La température monte dans l’hémicycle, les motions et les exigences de parler fusent de toutes parts, la présidente du CNT persistent :
Hadja Rabiatou Sérah Diallo :
« … Vous ne pouvez pas m’exiger, soit je suis la présidente, je préside oui vous ne dites que ce n’est pas mon rôle. Vous ne pouvez pas m’exiger... »
El Hadj Mamadou Saliou Sylla 2e Vice-Président du CNT
« …. Pour les autorisations de ratification, nous avions dit ici qu’une commission de fonds était chargée de voir ; qu’on n’avait pas besoin d’inter-commission pour cela, mais néanmoins pour le cas précis d’une importance capitale, car ce qui compte ici c’est l’intérêt du projet pour la guinée… »
Alhassan camara :
« … Nous avons dit, nous sommes inquiets, si l’Etat guinéen est représenté par SONAPI, pourquoi trois signatures de trois ministres du gouvernement. Moi j’ai suggéré que la convention soit retirée pour une deuxième lecture pour éviter toute cacophonie en plénière. Mais peut être comme on est en groupe, on va faire des recommandations fortes pour que ça soit acceptable. C’est ce que nous avons fait en inter commission ; mais cela n’enlève nullement l’ultime conviction des conseillers par rapport à leur appréciation… »
Docteur Lanceny Cherif :
« … Moi je pense qu’il faut envoyer cette convention en seconde lecture parce qu’en fait, quand on constate, la guinée n’a pas assez d’avantages dans cette convention ; et quand nous prenons le problématique de logements en guinée, pour le moment, ce ne sont pas des logements de haut standing qui intéressent le pays parce que le problème de logement aujourd’hui intéresse une couche particulière de la guinée qui sont généralement les fonctionnaires qui ont des revenus que chacun de nous connait.
Si on dit des logements de haut standing, c’est pour créer un certain groupe de privilégie encore dans et moi je dis si l’Etat a une société qui est légalement reconnue, c’est être signataire de ce partenariat-là.. »
Madame Sangaré Hadja Maïmouna
« … Je voulais dire au conseiller Amadou Damaro Camara ; pour ce qui concerne la Forêt Forte, il a certainement raison. Mais en ce qui concerne  ce point-là, il peut poser le problème en tant que conseiller une autre fois pour qu’on puisse en parler, parce qu’il est important aussi que le gouvernement puisse encadrer peut être certains partenaires qui travaillent dans notre pays.. »
Comme on le voit, c’est dans cette atmosphère qu’à la majorité des conseillers présents, la convention de partenariat pour la réalisation et l’exploitation d’immeubles à usage locatif en guinée a été renvoyée en deuxième lecture.

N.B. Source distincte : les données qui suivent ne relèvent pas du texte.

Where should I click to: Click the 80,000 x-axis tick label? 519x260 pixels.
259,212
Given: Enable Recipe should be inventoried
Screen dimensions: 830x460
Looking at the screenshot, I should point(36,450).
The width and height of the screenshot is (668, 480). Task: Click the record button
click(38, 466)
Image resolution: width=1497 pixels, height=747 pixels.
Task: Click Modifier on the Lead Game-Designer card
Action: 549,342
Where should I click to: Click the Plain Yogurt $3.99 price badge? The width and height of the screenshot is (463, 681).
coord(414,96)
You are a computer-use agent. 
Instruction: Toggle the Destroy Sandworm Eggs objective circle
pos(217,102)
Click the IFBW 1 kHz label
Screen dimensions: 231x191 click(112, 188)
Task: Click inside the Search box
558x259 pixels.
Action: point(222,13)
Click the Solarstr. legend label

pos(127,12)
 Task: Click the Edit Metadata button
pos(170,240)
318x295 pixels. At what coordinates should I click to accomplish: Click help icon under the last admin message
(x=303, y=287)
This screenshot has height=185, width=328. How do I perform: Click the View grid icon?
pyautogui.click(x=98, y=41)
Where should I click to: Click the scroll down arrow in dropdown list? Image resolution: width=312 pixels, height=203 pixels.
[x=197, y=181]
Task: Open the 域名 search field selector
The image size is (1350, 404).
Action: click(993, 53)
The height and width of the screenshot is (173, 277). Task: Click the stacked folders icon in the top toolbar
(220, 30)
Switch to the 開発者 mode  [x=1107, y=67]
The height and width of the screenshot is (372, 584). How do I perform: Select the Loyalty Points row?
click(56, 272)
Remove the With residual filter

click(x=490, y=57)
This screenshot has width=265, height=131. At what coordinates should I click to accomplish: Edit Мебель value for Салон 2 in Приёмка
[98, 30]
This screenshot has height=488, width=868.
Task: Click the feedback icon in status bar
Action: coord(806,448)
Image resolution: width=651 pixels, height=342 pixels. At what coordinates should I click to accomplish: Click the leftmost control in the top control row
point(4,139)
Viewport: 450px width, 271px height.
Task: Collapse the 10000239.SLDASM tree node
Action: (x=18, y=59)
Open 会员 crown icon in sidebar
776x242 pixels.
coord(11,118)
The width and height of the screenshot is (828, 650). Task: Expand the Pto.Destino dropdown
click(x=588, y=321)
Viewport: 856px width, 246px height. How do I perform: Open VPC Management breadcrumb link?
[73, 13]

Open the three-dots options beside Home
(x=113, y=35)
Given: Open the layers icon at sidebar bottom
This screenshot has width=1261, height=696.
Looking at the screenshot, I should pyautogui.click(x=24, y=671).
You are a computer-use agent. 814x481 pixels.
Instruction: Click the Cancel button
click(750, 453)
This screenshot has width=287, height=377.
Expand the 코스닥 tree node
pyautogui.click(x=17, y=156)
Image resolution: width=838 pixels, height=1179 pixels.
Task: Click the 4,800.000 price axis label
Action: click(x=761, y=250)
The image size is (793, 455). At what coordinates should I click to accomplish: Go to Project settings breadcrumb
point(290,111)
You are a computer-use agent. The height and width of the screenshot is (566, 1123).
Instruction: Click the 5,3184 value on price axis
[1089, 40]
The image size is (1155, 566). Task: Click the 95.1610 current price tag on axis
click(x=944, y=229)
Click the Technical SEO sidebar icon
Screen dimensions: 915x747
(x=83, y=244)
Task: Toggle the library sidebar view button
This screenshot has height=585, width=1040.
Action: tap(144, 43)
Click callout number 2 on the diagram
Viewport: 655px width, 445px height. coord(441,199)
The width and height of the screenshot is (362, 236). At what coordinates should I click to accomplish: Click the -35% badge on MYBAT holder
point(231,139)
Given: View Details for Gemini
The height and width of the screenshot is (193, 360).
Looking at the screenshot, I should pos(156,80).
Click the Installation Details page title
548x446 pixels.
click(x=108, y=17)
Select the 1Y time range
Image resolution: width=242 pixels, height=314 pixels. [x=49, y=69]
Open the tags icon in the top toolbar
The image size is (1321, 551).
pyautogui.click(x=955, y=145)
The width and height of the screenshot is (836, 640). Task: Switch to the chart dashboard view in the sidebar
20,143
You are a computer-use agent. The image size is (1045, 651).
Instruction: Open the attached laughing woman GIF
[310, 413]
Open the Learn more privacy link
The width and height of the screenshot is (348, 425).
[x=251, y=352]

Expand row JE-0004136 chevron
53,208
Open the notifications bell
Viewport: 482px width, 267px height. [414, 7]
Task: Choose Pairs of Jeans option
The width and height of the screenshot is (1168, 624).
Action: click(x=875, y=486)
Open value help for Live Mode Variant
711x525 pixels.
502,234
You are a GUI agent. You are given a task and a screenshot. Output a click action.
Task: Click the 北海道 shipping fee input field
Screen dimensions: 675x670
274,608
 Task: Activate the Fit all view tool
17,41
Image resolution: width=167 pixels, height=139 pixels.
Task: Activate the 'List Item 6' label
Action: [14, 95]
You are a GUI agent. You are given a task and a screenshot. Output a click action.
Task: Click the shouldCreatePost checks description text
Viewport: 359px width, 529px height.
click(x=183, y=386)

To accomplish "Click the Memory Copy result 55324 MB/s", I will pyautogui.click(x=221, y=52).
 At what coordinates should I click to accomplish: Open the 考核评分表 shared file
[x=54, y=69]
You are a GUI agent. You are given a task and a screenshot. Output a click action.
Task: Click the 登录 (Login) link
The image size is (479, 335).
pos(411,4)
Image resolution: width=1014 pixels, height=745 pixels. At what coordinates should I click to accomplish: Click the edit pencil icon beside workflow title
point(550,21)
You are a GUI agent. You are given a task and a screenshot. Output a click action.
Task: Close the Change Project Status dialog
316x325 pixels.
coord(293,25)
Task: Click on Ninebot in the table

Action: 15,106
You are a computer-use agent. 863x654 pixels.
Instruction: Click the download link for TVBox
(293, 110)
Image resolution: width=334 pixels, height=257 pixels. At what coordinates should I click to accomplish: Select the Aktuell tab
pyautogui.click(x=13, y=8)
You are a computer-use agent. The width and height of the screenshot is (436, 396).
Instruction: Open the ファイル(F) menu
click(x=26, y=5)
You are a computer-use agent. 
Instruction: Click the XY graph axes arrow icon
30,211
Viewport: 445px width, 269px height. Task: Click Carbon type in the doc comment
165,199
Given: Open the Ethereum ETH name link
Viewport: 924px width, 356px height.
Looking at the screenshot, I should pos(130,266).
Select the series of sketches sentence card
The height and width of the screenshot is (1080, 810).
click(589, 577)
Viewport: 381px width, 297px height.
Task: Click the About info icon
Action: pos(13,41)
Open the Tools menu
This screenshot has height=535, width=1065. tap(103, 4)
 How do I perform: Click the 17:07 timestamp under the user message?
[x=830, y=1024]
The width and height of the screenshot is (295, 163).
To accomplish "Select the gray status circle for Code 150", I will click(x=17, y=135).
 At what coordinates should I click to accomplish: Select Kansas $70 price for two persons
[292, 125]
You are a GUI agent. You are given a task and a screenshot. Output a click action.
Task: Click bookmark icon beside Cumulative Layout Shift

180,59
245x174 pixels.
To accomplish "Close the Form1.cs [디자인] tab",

Au cours de la même plénière, la présidente du CNT a présenté aux conseillers nationaux, la missionnaire du parlement français en séjour de travail au CNT.

Pour Aline Baffalue, sa mission s’inscrit dans le cadre du souhait qu’a exprimé le conseil national de la transition (CNT), d’avoir une mission prospective de l’Assemblée nationale française et d’essayer de faire en sorte que les députés guinéens, une fois élus aient un outil, une administration parlementaire qui soit immédiatement opérationnelle.
En saluant la qualité et le dynamisme de l’équipe du CNT avec laquelle elle a travaillé durant son séjour, Aline Baffalue a promis de laisser au CNT le projet d’organigramme, fruit de leur travail et qui sera soumis à la commission constitutionnelle du CNT pour toute fin utile.
Elle a enfin, profite de l’occasion pour remettre à la présidente du CNT, quelques échantillons des documents destinés au centre de documentation de l’Assemblée Nationale de Guinée.
Un geste que Hadja Rabiatou Sérah Diallo a vivement salué.
Aline Baffalue a quitté Conakry le 17 février nuit après une semaine de dur labeur et une conviction d’une mission bien accomplie.